Currently there are about 5,800 people living permanently on Rapa Nui, 60% of them are descendants of the original Rapa Nui.
Moais are monolithic human figures carved by the Rapa Nui people from rock between the years 1250 and 1500. Nearly half are still at Rano Raraku, the main moai quarry, but hundreds were transported from there and set on stone platforms called ahu around the island's perimeter. Almost all moais have overly large heads three-eighths the size of the whole statue. The moais are chiefly the living faces (aringa ora) of deified ancestors (aringa ora ata tepuna). The statues still gazed inland across their clan lands when Europeans first visited the island, but all moais on ahus were cast down during later conflicts between clans.

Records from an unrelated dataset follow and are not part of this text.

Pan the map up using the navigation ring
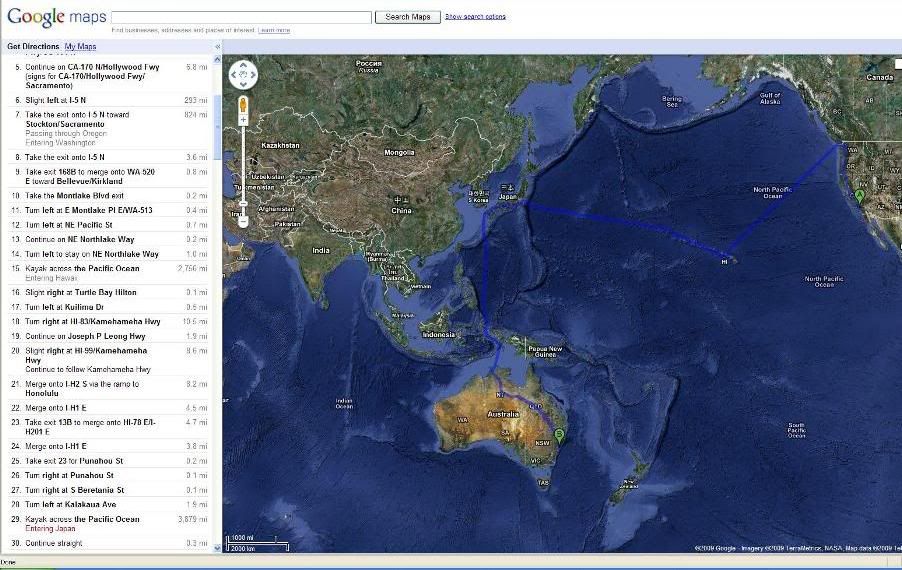Viewport: 902px width, 570px height. tap(243, 65)
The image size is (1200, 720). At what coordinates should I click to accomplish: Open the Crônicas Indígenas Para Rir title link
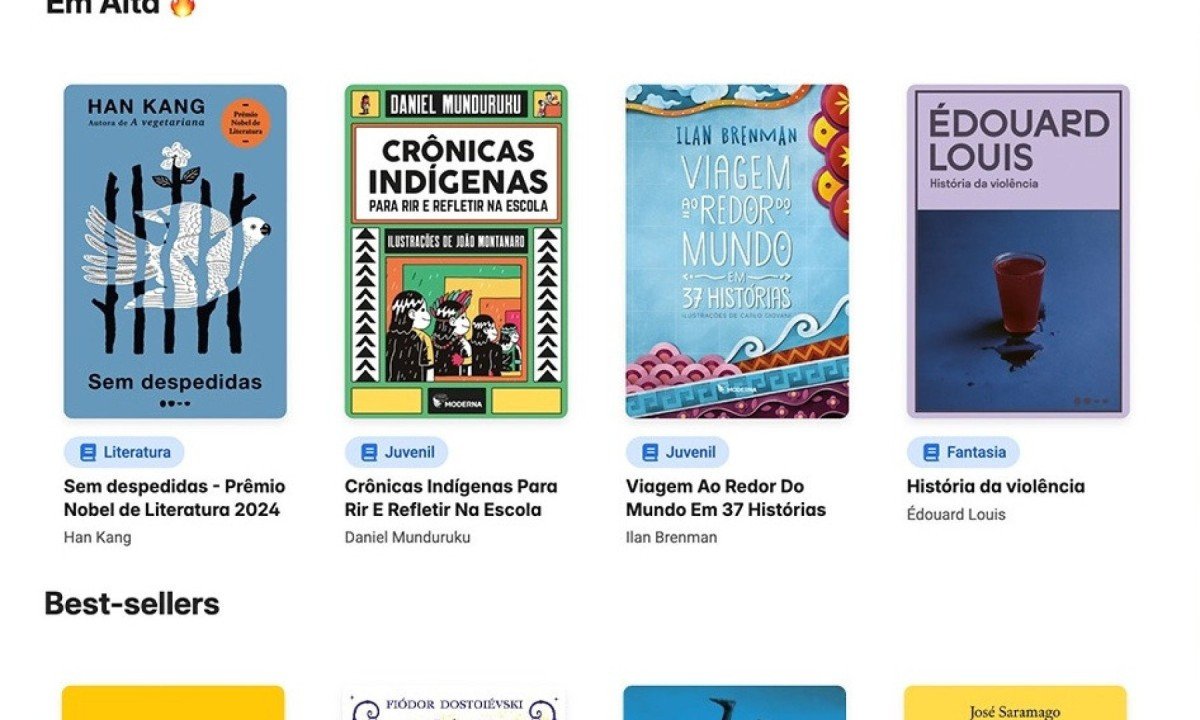451,498
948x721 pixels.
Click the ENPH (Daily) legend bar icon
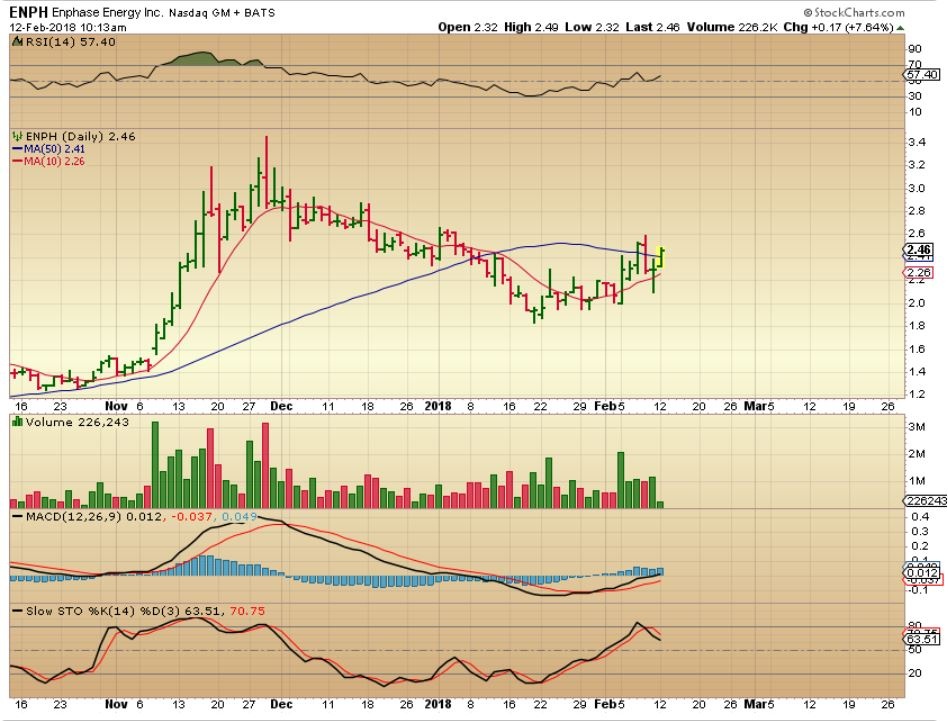click(15, 135)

The moai minimalist style is related to forms found throughout Polynesia. Moais are carved in relatively flat planes, the faces bearing proud but enigmatic expressions. The over-large heads (a three-to-five ratio between the head and the trunk, a sculptural trait that demonstrates the Polynesian belief in the sanctity of the chiefly head) have heavy brows and elongated noses with a distinctive fish-hook-shaped curl of the nostrils. The lips protrude in a thin pout. Like the nose, the ears are elongated and oblong in form. The jaw lines stand out against the truncated neck. The torsos are heavy, and, sometimes, the clavicles are subtly outlined in stone. The arms are carved in bas-relief and rest against the body in various positions, hands and long slender fingers resting along the crests of the hips, meeting at the hami (loincloth), with the thumbs sometimes pointing towards the navel. Generally, the anatomical features of the backs are not detailed, but sometimes bear a ring and girdle motif on the buttocks and lower back. Except for one kneeling moai, the statues do not have clearly visible legs.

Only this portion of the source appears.